透過您的圖書館登入
IP:3.141.19.168
  • 期刊

比較螢光單染法與螢光併用Ziehl-Neelsen法對篩檢痰抹片正確性評估

A Comparison of the Accuracy of the Fluorochrome Method Versus a Fluorochrome Plus Ziehl-Neelsen Staining Method for Detecting Mycobacteria in a Sputum Smear

摘要


臨床檢體中結核菌的檢驗方法建議,當進行抹片檢體的抗酸性染色時,可先利用敏感性較高的螢光法(flurochrome method, F method)快速篩檢,若鏡檢呈陽性時,再以螢光併用Ziehl-Neelsen法(F+ZN method)進行染色,確認抹片結果是否為真陽性。為了瞭解螢光併用Ziehl-Neelsen法的必要性,因此吾等利用2014年1月1日至2014年5月31日間所收集的16,409件檢體進行分析,在所有檢測檢體的培養結果中分枝桿菌的陽性率佔8.9%(1,458/16,409)。整體而言,MTBC與非結核分枝桿菌(NTM)的比例為43.3%(631/1458):56.7%(827/1458)。
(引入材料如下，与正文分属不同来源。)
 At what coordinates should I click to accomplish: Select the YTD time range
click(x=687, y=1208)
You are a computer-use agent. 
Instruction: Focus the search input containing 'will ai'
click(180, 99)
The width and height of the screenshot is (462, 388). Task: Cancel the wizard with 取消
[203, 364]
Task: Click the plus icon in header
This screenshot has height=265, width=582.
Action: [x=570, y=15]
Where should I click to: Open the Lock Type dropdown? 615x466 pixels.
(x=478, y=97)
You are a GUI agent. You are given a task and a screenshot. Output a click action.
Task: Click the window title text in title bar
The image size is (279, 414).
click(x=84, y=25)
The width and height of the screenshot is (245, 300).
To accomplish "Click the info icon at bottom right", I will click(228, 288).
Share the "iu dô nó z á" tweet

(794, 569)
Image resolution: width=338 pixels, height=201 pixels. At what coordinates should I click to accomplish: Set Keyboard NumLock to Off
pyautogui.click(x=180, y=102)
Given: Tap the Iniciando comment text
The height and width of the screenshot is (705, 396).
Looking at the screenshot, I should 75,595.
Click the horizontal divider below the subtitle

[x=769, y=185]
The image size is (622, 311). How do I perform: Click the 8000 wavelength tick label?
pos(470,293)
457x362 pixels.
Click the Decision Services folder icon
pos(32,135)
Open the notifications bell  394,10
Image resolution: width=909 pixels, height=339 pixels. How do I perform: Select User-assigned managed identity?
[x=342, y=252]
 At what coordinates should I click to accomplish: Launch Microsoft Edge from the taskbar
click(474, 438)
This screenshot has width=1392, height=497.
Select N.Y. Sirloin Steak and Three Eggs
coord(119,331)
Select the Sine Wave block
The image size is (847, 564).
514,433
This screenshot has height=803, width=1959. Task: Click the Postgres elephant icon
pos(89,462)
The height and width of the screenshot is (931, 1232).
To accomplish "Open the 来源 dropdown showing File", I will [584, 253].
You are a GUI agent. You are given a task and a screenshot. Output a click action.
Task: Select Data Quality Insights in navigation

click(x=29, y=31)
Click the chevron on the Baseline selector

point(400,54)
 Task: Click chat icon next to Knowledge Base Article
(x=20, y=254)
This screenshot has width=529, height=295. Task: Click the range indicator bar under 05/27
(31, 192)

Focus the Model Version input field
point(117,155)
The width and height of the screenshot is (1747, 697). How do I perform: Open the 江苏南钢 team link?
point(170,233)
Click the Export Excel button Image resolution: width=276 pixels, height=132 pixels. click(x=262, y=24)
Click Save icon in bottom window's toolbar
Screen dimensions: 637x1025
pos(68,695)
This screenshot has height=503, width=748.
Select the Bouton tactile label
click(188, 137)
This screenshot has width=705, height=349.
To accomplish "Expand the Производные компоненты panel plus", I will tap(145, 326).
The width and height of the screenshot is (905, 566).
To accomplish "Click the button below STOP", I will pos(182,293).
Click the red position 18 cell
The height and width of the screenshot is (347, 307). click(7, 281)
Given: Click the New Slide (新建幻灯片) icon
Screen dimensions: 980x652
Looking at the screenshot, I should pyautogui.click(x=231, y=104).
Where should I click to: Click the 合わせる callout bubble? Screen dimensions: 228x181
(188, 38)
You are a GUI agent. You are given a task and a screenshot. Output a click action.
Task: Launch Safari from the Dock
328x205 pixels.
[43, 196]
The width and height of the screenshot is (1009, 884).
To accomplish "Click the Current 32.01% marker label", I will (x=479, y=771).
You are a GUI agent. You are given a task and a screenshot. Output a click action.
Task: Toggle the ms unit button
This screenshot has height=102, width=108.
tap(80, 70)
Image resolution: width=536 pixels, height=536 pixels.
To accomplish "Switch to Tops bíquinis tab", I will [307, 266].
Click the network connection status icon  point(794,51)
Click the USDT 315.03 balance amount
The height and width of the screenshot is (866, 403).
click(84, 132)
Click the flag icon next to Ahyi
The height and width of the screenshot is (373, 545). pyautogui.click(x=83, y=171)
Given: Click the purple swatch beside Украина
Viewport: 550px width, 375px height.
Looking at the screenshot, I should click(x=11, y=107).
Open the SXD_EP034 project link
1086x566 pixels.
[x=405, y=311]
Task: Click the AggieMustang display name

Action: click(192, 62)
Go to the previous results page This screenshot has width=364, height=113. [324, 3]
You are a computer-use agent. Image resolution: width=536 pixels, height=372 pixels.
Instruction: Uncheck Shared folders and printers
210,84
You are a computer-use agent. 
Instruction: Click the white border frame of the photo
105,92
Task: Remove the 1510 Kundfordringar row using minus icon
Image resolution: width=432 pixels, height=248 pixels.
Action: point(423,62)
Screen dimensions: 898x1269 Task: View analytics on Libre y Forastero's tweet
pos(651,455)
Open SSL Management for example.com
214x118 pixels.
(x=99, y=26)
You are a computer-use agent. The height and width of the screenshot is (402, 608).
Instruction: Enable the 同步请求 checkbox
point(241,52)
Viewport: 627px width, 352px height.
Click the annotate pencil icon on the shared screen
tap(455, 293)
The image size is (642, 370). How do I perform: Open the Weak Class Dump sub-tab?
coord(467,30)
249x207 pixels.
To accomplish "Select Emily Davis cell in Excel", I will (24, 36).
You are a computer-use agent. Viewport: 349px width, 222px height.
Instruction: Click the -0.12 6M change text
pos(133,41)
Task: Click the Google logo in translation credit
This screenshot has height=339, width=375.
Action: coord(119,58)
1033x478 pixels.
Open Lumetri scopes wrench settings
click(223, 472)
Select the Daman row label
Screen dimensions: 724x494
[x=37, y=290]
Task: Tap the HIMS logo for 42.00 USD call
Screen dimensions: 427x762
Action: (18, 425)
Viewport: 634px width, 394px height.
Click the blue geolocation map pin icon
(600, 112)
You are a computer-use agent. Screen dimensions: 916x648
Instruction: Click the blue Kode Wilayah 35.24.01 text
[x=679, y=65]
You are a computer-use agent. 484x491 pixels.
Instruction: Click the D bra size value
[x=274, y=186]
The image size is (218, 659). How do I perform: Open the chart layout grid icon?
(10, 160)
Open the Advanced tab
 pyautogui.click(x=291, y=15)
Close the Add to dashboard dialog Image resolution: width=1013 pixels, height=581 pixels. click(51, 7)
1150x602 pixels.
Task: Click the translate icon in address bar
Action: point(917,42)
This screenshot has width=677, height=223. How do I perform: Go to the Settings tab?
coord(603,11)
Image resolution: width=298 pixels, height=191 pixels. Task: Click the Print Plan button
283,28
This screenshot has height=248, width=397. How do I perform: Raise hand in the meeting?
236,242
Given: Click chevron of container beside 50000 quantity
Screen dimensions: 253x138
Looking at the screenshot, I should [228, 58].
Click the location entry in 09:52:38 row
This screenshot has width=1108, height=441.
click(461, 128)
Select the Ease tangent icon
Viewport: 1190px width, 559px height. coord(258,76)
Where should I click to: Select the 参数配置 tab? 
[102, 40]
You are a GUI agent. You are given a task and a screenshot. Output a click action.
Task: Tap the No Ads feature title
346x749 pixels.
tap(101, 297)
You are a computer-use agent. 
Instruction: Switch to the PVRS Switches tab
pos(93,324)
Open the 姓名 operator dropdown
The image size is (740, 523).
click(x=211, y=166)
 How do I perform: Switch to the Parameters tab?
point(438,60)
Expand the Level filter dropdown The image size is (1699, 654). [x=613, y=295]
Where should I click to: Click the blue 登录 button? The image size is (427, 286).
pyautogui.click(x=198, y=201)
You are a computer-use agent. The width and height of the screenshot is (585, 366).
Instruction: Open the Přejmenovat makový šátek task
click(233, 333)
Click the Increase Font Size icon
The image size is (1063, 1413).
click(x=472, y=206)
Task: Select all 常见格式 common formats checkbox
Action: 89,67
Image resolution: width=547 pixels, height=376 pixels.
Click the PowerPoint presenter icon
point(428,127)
若依據螢光併用Ziehl-Neelsen 法陽性且培養陽性結果進行統計,則MTBC與NTM的比例為61.9%(390/630):38.1%(240/630),此差異性係因為MTBC較容易由螢光併用Ziehl-Neelsen 法偵測出。另外快速生長NTM、慢速生長NTM及未能鑑定NTM的比例分別為15.8%(38/240)77.5%(186/240)與6.7%(16/240)。又將抹片染色的檢測檢體進行與培養結果的相關性分析,結果指出螢光法的偽陽性高達8.6%,螢光併用Ziehl-Neelsen法的偽陰性為3.1%,偽陽性的結果可能導致病患可能接受不必要的藥物治療,將造成健康受損、經濟損失或導致分枝桿菌抗藥菌株的產生;而偽陰性的結果將造成流行病學上的問題。有鑑於兩種染色方法仍有其偵測極限,檢驗室仍有必要參考分生、免疫學等其它檢測方法,並以檢體培養結果做為診療的「金標準」。

並列摘要


One method of testing for mycobacterium tuberculosis complex (MTBC) in clinical specimens recommends that a more sensitive fluorochrome method (F method) should be used when conducting an acid-fast staining method for the rapid screening of MTBC from a sputum smear. If the results of a microscopic examination are positive, the smear will be further stained by Ziehl-Neelsen method (F+ZN method) to confirm whether the positive finding for the smear is true. To understand the necessity of this F+ZN method, we conducted an analysis of 16,409 specimens received from January 1 to May 31, 2014, and found that the positive rate for mycobacteria was 8.9% (1,458/16,409). Among all the specimens we analyzed during the study period, the ratio of MTBC to NTM was 43.3% (631/1458) : 56.7% (827/1458). However, for both the F+ZN method and culturepositive specimens, the ratio of MTBC to NTM was 61.9% (390/630) : 38.1% (240/630). The discrepancy between the above ratios occurred because it is easier to detect the MTBC using the F+ZN method. Additionally, we found that the ratios for rapidly growing NTM, slowly growing NTM and unidentified NTM were 15.8% (38/240), 77.5% (186/240) and 6.7% (16/240), respectively. Analyzing the relationship between different staining methods and culture results, we found that the false positive rate of the F method reached 8.6%, while the false negative rate of the F+ZN method was 3.1%. Generally, false positive results may cause patients to receive unnecessary treatments that could, in turn, result in negative health effects, economic losses for the patient, as well as inducing the production of drug-resistant strains. In contrast, false negative results will lead to epidemiological problems. In order to counteract the limitations of either staining method, laboratory workers should refer to molecular, immunological and other testing methods, and employ the specimen culture results as a gold standard for MTBC diagnosis and treatment.